Due to heavy censorship of the comic book industry by the Comics Code Authority in the 1960s and 70s, there was a huge boom in underground comics, and it was during this time that Robert Crumb began creating the seminal Fritz the Cat comics, in which an anthropomorphic feline con artist goes on wild adventures that involve a variety of sexual escapades. The comic would later be made into a film by maverick animation director Ralph Bakshi. Fritz the Cat came at a time when animation was universally considered to be a children's medium, and was met with considerable acclaim and box office success for a non-mainstream film.
The underground comics culture gave rise to a wave of independent black and white comics in the 1980s. It was during this time that many of the first proto-furry comics and APAzines began to appear. Steve Gallacci's Albedo, Eastman and Laird's Teenage Mutant Ninja Turtles, Stan Sakai's Usagi Yojimbo, and Reed Waller's Omaha the Cat Dancer were among them, many of them now considered to be cornerstones of what was still becoming the furry fandom.
Many of the most prominent furry artists of the 1990s, such as Terrie Smith, Daphne Lage, and Tygger Graf, and even contemporary fan favorite Marci McAdam all point to Wendy and Richard Pini's popular Elfquest series of fantasy comics as a major source of stylistic influence. Though Elfquest doesn't feature what would normally be considered furry characters, it shares, and is possibly responsible for introducing many ideas popular in furry art and fiction: protagonists who are close to nature and are able to communicate with animals (some of them actually possess wolf blood), an enormous emphasis on empathy and sentimentality, names such as "Petalwing," "Clearbrook," or "Moonshade" that combine two nature- or color-oriented words into one, the use of human beings as antagonistic characters, and a predilection for mystical, nativist imagery.
Even today, popular fantasy fiction and children's cartoons continue to influence trends in furry art. Witness the enormous popularity of Brian Jacques' Redwall series of novels, Disney's 1994 blockbuster feature The Lion King, Rare Software's Star Fox series of videogames, or Rumiko Takahashi's Anime/Manga series Inuyasha among today's furry fan artists.

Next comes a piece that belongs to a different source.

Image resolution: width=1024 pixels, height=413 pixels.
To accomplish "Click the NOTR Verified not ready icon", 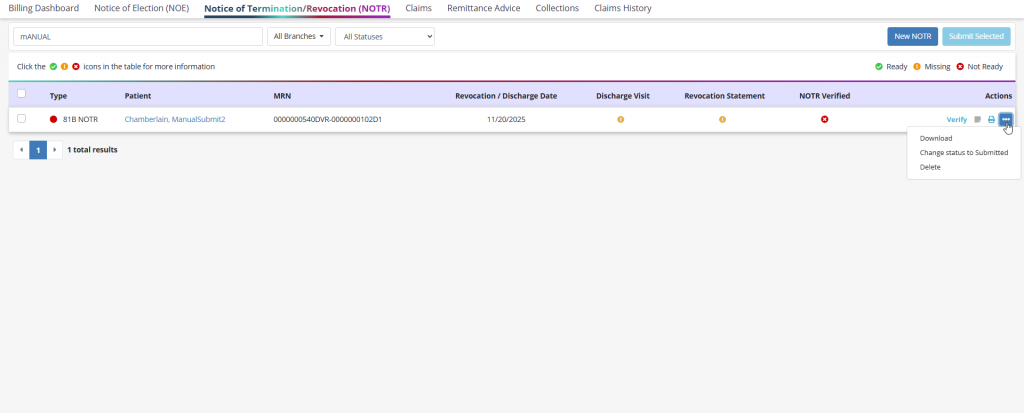I will (824, 119).
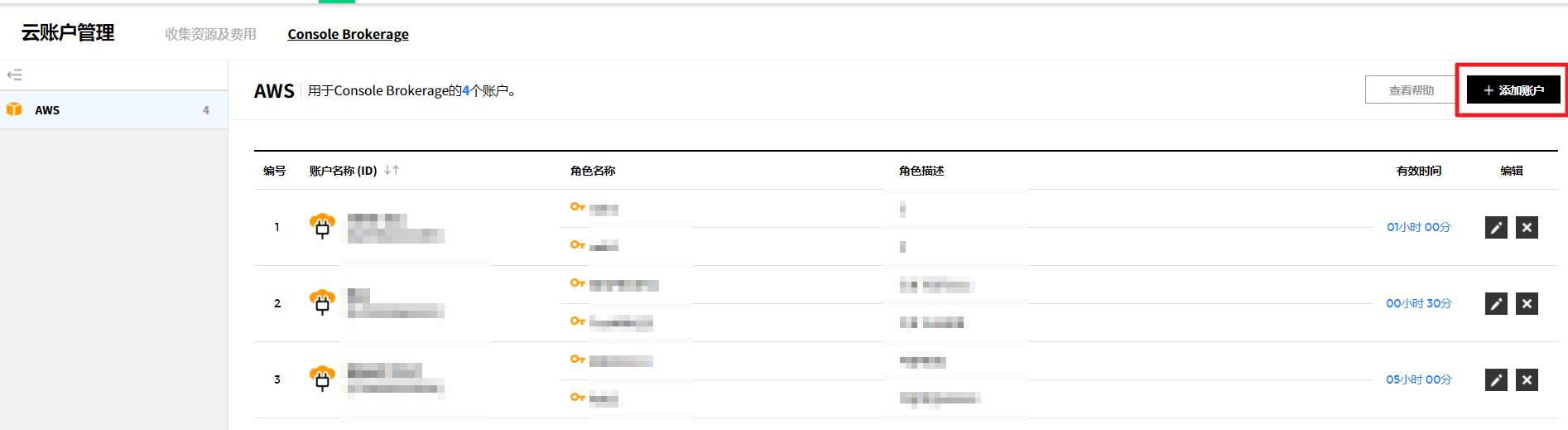Screen dimensions: 1568x430
Task: Click the 01小时 00分 validity time
Action: pyautogui.click(x=1418, y=227)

- See also: Furry fandom history
 Yeah, but is it furry?
The definition of what should and should not be considered furry is a subject of ongoing controversy. Some individuals favor a definition that includes any and all media that relates to the anthropomorphism of animals, stretching from prehistoric cave paintings to representations of Egyptian gods to contemporary Warner Brothers cartoons, to the most lewd and graphic images that can be found on the VCL can and should all be classified as furry art. Others favor a more exclusive definition, arguing that only those images and media created by individuals who operate within the social boundaries of the furry fandom and whose output is distributed primarily inside of the fandom's channels should be considered to be furry art; and while extracurricular media might be enjoyed by furry fans, it is not furry in and of itself.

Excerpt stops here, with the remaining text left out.